One of the most fascinating aspects of the blogosphere is the phenomenon of the cross-blog conversation. It becomes even more interesting when the participants in the conversation are at the level of John Taylor and David Altig. If you’re not aware of them John Taylor is a Stanford econ professor, frequently mentioned as a possible successor to Ben Bernanke as chairman of the Federal Reserve and David Altig is the senior vice president and research director at the Atlanta Fed. Taylor is perhaps best known for the Taylor rule, a prescription for a strictly rule-based Fed policy in which the Fed would change the nominal interest rate based on inflation and GDP.
The first salvo in the conversation was an op-ed from Dr. Taylor in the Wall Street Journal which urged a twinned long-term approach for restoring growth to the U. S. economy with a fiscal component that included entitlement reform and a monetary component that encouraged more rules-based policy on the part of the Fed. Dr. Altig responded by asserting that the Fed of the early Aughts did, indeed, conform to a rules-based policy. Dr. Taylor then retorted with citations that suggested that Fed policy of the period (which differed from the Taylor Rule) was responsible for fully two-thirds of the housing bubble.
That presents an intriguing counter-factual for contemplation. Presumably, no housing bubble, no financial crisis. However, since much of the economic growth of the Aughts and, particularly, the growth in employment was tied closely to the housing bubble, wouldn’t even worse employment growth than actually have occurred produced a political crisis? 2004 certainly would have looked a lot different without a housing led recovery.
I’m not suggesting that the Fed intentionally set out to get George W. Bush re-elected or that the Fed should act for such reasons, merely that incumbent presidents are the beneficiaries of Fed policies that produce near term growth even if the long term consequences are ghastly.
” Dr. Taylor then retorted with citations that suggested that Fed policy of the period (which differed from the Taylor Rule) was responsible for fully two-thirds of the housing bubble.”
Of course, if housing wasn’t being structurally promoted through political policy EZ credit would not have had nearly the effect. (I can hear jp sharpening the arrows as I type.)
“…incumbent presidents are the beneficiaries of Fed policies that produce near term growth even if the long term consequences are ghastly.”
Can you imagine the current unemployment rate, and Obama’s poll ratings, without QE???? And now………..future inflation??
Future inflation? Giving up on the EMH?
“Of course, if housing wasn’t being structurally promoted through political policy”
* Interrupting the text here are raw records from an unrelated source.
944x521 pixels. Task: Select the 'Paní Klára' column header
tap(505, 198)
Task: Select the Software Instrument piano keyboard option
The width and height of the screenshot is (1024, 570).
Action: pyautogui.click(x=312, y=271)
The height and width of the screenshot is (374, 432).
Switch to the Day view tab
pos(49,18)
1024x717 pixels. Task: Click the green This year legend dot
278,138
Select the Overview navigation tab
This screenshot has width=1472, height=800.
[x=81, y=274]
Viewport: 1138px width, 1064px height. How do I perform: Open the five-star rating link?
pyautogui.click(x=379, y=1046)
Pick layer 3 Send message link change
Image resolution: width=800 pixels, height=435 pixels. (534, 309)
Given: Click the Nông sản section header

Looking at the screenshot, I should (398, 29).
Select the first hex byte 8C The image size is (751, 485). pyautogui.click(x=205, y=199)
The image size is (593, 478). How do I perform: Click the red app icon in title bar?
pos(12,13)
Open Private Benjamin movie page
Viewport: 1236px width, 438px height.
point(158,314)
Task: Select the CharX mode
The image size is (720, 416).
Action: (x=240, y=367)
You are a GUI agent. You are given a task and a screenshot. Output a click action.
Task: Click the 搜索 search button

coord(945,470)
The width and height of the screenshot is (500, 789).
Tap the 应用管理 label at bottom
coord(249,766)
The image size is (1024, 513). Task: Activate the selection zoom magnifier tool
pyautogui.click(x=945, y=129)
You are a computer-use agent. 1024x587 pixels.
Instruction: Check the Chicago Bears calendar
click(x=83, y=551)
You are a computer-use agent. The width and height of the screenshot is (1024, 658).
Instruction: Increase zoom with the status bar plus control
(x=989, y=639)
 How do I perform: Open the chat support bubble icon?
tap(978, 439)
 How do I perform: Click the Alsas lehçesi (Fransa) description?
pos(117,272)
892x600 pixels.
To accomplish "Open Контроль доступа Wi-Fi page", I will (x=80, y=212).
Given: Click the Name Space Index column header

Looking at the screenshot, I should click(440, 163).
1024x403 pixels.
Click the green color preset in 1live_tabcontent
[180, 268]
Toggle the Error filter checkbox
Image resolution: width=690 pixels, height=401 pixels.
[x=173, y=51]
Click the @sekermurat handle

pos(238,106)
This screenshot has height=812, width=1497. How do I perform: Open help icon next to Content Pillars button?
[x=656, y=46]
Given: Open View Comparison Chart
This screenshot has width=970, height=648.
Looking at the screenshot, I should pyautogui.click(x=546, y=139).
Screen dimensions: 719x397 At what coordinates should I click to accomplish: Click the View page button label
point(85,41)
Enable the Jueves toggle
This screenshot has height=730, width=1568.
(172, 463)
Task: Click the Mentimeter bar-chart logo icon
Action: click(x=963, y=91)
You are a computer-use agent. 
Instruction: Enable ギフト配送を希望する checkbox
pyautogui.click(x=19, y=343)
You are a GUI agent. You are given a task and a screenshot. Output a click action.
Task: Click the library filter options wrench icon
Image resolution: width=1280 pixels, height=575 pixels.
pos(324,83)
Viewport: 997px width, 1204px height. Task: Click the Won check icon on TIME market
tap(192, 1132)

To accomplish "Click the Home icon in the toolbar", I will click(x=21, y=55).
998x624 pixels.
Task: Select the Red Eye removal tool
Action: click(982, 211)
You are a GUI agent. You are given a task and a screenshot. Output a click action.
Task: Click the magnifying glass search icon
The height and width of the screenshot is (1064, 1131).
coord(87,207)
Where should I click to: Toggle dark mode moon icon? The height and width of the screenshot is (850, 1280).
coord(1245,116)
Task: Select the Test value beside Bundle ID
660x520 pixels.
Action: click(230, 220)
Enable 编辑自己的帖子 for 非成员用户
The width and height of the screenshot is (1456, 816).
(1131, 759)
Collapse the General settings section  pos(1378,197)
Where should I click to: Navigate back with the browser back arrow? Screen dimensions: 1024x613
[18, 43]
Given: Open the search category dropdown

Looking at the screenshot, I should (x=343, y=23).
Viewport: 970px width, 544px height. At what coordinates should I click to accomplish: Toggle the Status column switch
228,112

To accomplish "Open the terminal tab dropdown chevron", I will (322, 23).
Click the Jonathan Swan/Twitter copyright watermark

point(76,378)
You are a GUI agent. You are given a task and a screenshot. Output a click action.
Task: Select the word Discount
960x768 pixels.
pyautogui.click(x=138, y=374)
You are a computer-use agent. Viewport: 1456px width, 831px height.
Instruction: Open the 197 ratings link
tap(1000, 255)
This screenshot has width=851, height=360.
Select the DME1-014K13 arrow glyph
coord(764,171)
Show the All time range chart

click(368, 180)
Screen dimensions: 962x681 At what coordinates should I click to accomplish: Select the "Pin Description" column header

Bill Black has been doing a wonderful job of blowing up this theory still being pushed by Wallison and a few others. It is especially entertaining as he has been using Wallison’s own words complaining about the GSEs not making enough loans to the poor and needy. Wallison praised private banks for doing a much better job of making those loans.
Steve
That’s the reality, Steve.
But if the new millennium has one surprising message for me, it’s that Americans don’t need the one objective reality. We’ve split, to believe in 6000 year old earths, a world where climate change can’t work because we all exhale, and yeah …. GSEs blew up the housing market even as they got lapped by private brokers making NINJA loans ultimately placed as private mortgage backed securities (ranked as AAA by private analysts)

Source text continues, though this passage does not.